BACKGROUND
For musicians, working at Fender is a fantasy. Justin Norvell has lived that fantasy, seeing every side of the company renowned for their sweet-sounding guitars. Recently, Norvell helped create the Fender Accelerator Tour, an artist outreach initiative that supplies musicians with branded vans and cameras for creating social media buzz.
Dream Job
I grew up in a musical household. I discovered my father’s 1000-plus record collection and started playing. I moved to England in the mid-‘80s and got in my first bands. Upon moving back, I played in punk bands around the D.C. area. I went to Arizona for college when bands were being signed. [My band was] good enough to be looked at by labels but sounded enough like other bands that we were passed on.
I got a job at Fender while working with my band. It quickly changed from day-job-while-trying-to-be-a-musician into a career. I’ve been working for 19 years through every department within the company—customer service to sales to product marketing. That allowed me to have a holistic, 360-degree view of [the company].
One of my first musical memories was seeing a Fender tortoise shell guitar pic. It was the first logo I remember seeing. I’ve jammed with some of my idols, and it’s been a fantastic experience. And I’m still a musician. I do sound check work and music for syncs in advertising, so I’m able to stay close to the original muse and motivation that got me into the business.
The Fender Legacy
The Fender sound is on many records in the last 60-plus years to today. Every guitar we make could be the guitar the next “Smells Like Teen Spirit” or “Purple Haze” is written on. We make tools for musicians—we make our art, so people can make their art.
Accelerating Careers
This is the first year [of the Accelerator Tour]. Our artist relations group is always working with artists.

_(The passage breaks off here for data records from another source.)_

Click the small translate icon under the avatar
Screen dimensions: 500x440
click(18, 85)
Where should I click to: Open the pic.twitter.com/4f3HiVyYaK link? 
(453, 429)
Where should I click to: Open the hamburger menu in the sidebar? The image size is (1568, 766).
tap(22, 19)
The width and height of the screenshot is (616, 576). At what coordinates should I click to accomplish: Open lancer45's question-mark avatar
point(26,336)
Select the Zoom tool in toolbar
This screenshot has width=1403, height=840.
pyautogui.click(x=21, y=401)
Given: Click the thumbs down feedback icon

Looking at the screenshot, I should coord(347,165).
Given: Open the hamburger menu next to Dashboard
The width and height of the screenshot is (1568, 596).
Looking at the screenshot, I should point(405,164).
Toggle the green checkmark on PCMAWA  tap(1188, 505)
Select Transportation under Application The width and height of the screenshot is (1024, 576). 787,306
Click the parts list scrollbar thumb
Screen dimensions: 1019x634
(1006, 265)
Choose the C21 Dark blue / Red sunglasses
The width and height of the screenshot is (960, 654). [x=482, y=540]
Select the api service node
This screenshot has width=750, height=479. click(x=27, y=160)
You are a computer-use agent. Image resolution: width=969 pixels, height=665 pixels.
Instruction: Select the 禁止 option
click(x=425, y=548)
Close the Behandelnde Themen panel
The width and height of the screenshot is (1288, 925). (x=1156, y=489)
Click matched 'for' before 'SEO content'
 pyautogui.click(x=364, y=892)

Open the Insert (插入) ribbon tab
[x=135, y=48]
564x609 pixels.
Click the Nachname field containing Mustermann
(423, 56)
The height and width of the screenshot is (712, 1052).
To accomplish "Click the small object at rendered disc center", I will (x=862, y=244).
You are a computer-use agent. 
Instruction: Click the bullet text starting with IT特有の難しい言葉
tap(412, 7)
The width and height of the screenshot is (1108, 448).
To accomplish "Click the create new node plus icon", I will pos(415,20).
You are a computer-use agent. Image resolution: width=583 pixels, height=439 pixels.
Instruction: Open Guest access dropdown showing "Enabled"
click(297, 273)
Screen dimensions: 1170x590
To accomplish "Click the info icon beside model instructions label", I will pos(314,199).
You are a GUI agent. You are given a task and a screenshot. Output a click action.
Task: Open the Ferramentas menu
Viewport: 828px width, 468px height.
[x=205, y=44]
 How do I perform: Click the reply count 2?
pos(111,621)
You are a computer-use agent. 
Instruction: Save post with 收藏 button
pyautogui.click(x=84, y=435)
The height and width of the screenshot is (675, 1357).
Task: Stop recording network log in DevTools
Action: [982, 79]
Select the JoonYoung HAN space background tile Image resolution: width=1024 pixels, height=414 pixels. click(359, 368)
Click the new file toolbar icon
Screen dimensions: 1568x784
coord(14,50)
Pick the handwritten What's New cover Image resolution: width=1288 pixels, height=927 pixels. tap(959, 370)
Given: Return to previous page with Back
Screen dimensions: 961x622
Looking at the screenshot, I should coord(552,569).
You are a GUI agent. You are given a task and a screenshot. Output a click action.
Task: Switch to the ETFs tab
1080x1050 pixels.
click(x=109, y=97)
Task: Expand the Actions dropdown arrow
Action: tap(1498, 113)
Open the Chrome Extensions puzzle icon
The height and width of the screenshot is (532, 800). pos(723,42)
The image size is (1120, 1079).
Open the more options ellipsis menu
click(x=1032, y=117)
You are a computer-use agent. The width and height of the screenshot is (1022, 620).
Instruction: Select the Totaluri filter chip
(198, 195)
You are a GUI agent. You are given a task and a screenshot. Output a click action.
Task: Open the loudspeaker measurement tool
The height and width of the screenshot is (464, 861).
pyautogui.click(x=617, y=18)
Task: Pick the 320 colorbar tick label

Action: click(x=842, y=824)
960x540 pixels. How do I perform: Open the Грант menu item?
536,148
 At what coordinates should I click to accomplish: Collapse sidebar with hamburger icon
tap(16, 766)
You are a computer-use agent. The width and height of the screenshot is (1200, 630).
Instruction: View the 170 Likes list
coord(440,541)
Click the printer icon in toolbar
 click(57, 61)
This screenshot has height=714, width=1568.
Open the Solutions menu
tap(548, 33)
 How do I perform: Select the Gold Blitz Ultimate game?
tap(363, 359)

The Stratocaster was born of artist feedback on the Telecaster. That’s been a large part of what we do and how products evolve.
Over the last several years, we’ve held unsigned band contests and things of that nature. We looked at bands we work with and what their struggles were. So we came up with this idea: what if, instead of just sponsoring a tour by putting our name on something, we create a program where members of the Fender family could come and go? On tour, there’s a behind-the-curtains aspect—a lot of mystery and romanticism. We wanted to partner with artists and create a platform that allowed us to embed with them and create something special that hadn’t been done before.
Each band gets promotional and marketing support from us: a 15-passenger touring van, access to Fender gear, meetings with our artist relations experts and fuel and vehicle maintenance coverage. Most are Fender players already, but we help them with additional gear needs and back line support.
Giving Artists an Audience
We have a reach of over five million people each month via web and social traffic. For emerging bands, that is a massive audience. Giving artists with 11,000 Instagram followers access to that platform is something we feel passionately about.
What to Film
We try to keep it as authentic and natural as possible—no heavy guidelines. It’s about capturing the behind-the-scenes authenticity of life on the road, something fans want to see, something to whet their eyes. Writing songs in rehearsal, sound check, hanging out at a truck stop or anything imaginable for life on tour.
A Deep Bench
Our artist relations group is a global system with reps in London, Tokyo and Nashville. We deal with thousands of bands, so there’s a bench of people we have relationships with. Agencies and partners we’ve worked with have helped us curate relationships with newer bands.
Fenders Play Everything
We highlight our instruments’ versatility. There are guitars or basses that focus on specific genres, but a Fender can play anything. We want a wide variety of bands—anything from dreamy synth-pop to country to noise rock, blues—to highlight the amount of diversity you can achieve on our instruments.